(Stored items)
------------------------------------------------------------

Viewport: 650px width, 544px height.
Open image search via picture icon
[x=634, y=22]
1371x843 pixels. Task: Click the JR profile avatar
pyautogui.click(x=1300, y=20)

------------------------------------------------------------

__THE TASK__
Set down the whole of the data, exactly as it stands.

__SOLUTION FOR THIS PROBLEM__
Viewport: 650px width, 544px height.
Open image search via picture icon
[x=634, y=22]
1371x843 pixels. Task: Click the JR profile avatar
pyautogui.click(x=1300, y=20)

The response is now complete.